India's New Coal Geography: Reassembling infrastructure in Goa to Move Coal

How does India’s new coal geography harness and reconfigure existing infrastructural arrangements to suit the needs of coal? In the second part of this series on India’s new coal geography, we examine this question in the context of Goa.

Bildet kan inneholde: bulkbærer, kjøretøy, skip, tankskip, panamax.

Photo: Brototi Roy

Goa is India’s smallest state. It is also increasingly becoming a coal hub as the state’s most important port at Mormugao seeks new revenue from the coal trade. The infrastructural, environmental and human consequences have been dramatic.

By the early 2000s, Goa’s infrastructure was broadly configured around three main economic activities. The coastal strip was dominated by an expansive tourism infrastructure; the central plateaus were home to industrial and transport infrastructure, the latter predominantly running in a North-South direction. And the sparsely populated hinterland contained extractive activities that connect to, and were dependent on, other infrastructural elements. Extraction has since long played an important role in the state’s economy, and until recently, Goa was India’s largest exporter of iron ore, with exports peaking at 54 million tonnes in 2011.

The mining, transport and port facilities of Goa’s extractive industries shaped the state’s infrastructural configuration in important ways. It claimed much land in its own right, but also incorporated riverine spaces since much of the ore was transported by barge from the mining areas via rivers to Mormugao port for export. When not transported by barge, the ore was brought via the road network by thousands of trucks. The evident environmental degradation associated with iron ore mining led to the emergence of a strong anti-mining movement that skilfully and successfully enlisted the language and institutions of law to fight its battles. Following the exposure of large-scale corruption in the mining industry in 2012, iron ore mining was initially banned and later capped at less than half the 2011 peak.

◆ Provided entries
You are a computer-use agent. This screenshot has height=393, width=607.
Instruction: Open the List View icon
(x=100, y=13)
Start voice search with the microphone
==
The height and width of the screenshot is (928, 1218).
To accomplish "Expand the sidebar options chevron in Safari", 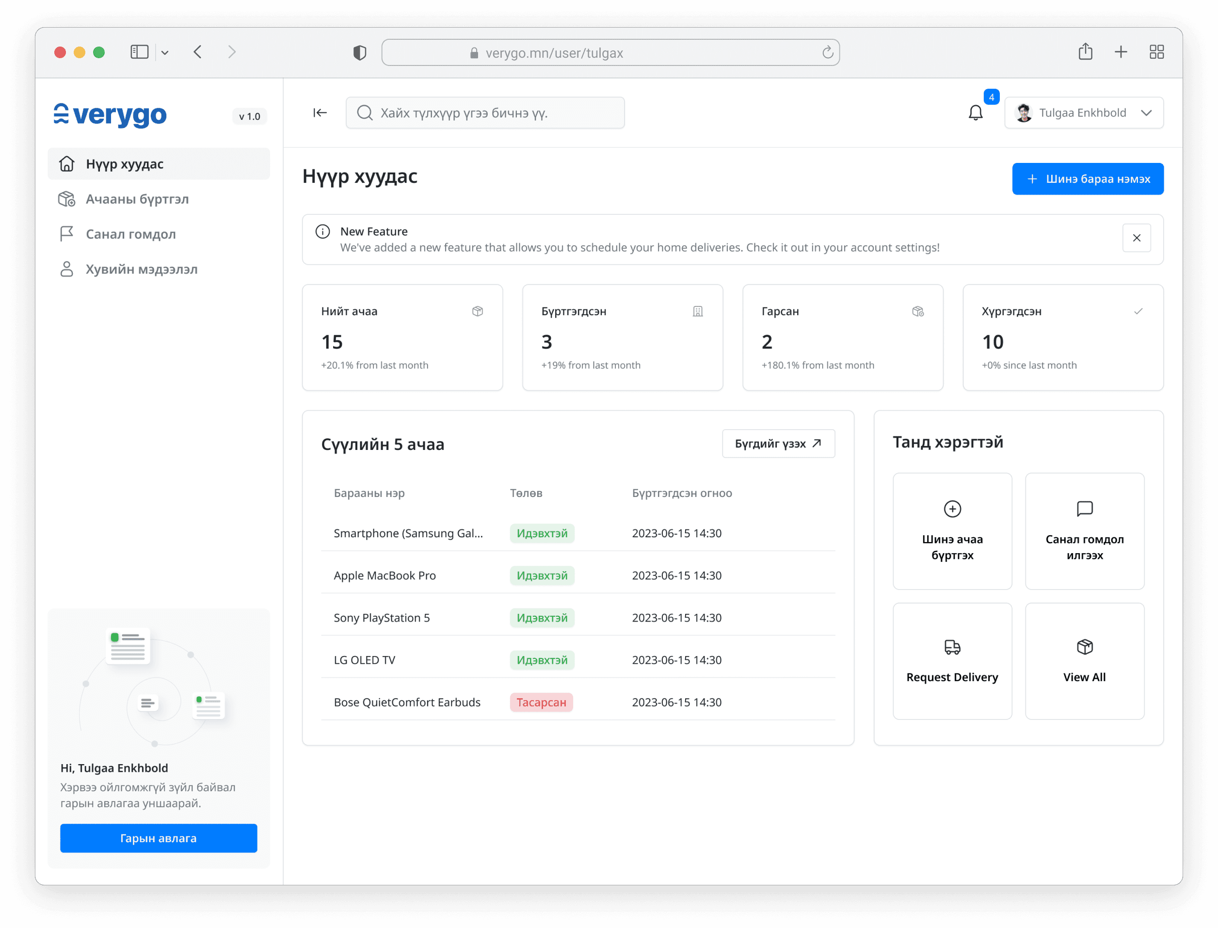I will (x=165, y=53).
---
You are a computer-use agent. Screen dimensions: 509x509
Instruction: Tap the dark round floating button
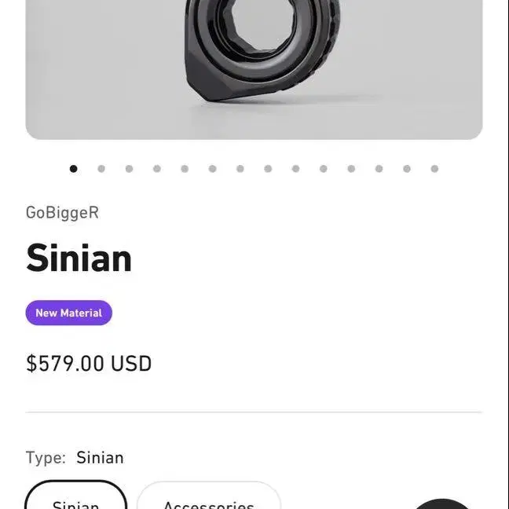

◆ Instructions
1. In the entries, retype the lines starting with the line containing "You are a computer-use agent. Screen" and going on through the line containing "Instruction: Tap the".
2. How would the article on coal in Goa go on past its final sentence? Extend it from there.
The entries have no connection to the article on coal in Goa.

◆ Answers below
1.
You are a computer-use agent. Screen dimensions: 509x509
Instruction: Tap the dark round floating button

2.
From Iron to Coal

The mining ban severely undermined the ability of Goa’s mining-related infrastructure to serve the needs of capital. With mining suspended, the associated infrastructure no longer underpinned the movement of raw materials, goods, and services. Mining sites were unproductive, barges and trucks sat idle, roads and rivers saw less traffic, and export activities and revenue at Mormugao port fell dramatically. The mining ban was thus a central component in a conjuncture where multiple factors coalesced to create enabling conditions for the emergence of a new coal geography in Goa: the loss of jobs and earnings; a dormant infrastructure; a large revenue crisis at Mormugao port; a new national Indian government with grand visions for new infrastructure projects; and private actors in search of coal. From this conjuncture emerged attempts to rework the state’s existing infrastructure to a new geography political economy centred on coal. The outcome that we sketch briefly below is a hybrid new coal geography, one that reconfigures relationships between public and private actors, old and new infrastructures, and coastal and inland coal activities.

Private companies operating at Mormugao port moved relatively quickly to reposition the port as a multi-commodity port with an important coal component. The port currently has five of its 11 berths leased out to private companies: two to the Jindal Group, one to the Adani Group, and two to Vedanta, one of the largest extractive industry companies in the world. All either use these berths, or plan to use them, for handling coal. In 2001, coal imports stood at only 2.7 MT. In 2011-12, it had risen to nearly 7 MT, and in 2015-16 to nearly 12 MT per year – an increase of more than 70 percent in four years. In contrast to the new national coal geography that we described in part one of this series, where thermal coal is crucial, coking coal still dominates at Mormugao port, and comprised 82 percent of total coal imports in 2011-12 and 67 percent in 2015-16. But, a transition is underway: during this interval, thermal coal imports more than tripled, while coking coal imports only grew by 37 percent.

 

The integration of Goa into India’s new coal geography was aligned with the big infrastructure programs of the Indian central government, namely Bharatmala (focused on roads and highways) and Sagarmala (focused on ‘port-led prosperity’). In a Sagarmala master plan for Mormugao port, finalised in 2016, the ambition to turn Mormugao into a coal hub was spelt out clearly through several new infrastructure projects. One was the capacity expansion of existing coal berths run by private actors to double their coal import capacity. The second was the dredging and expansion of the approach channel to enable much larger vessels (carrying more coal) to dock. The third was the redevelopment and expansion of additional berths for coal import by Vedanta. Various ‘optimistic scenarios’ set 50 MT of coal import per year as a target to be reached by 2030 or 2035. This would be achieved in part by enlisting 17 thermal power plants “in the pipeline in the hinterland” with a total capacity of more than 20,000 MW as new clients.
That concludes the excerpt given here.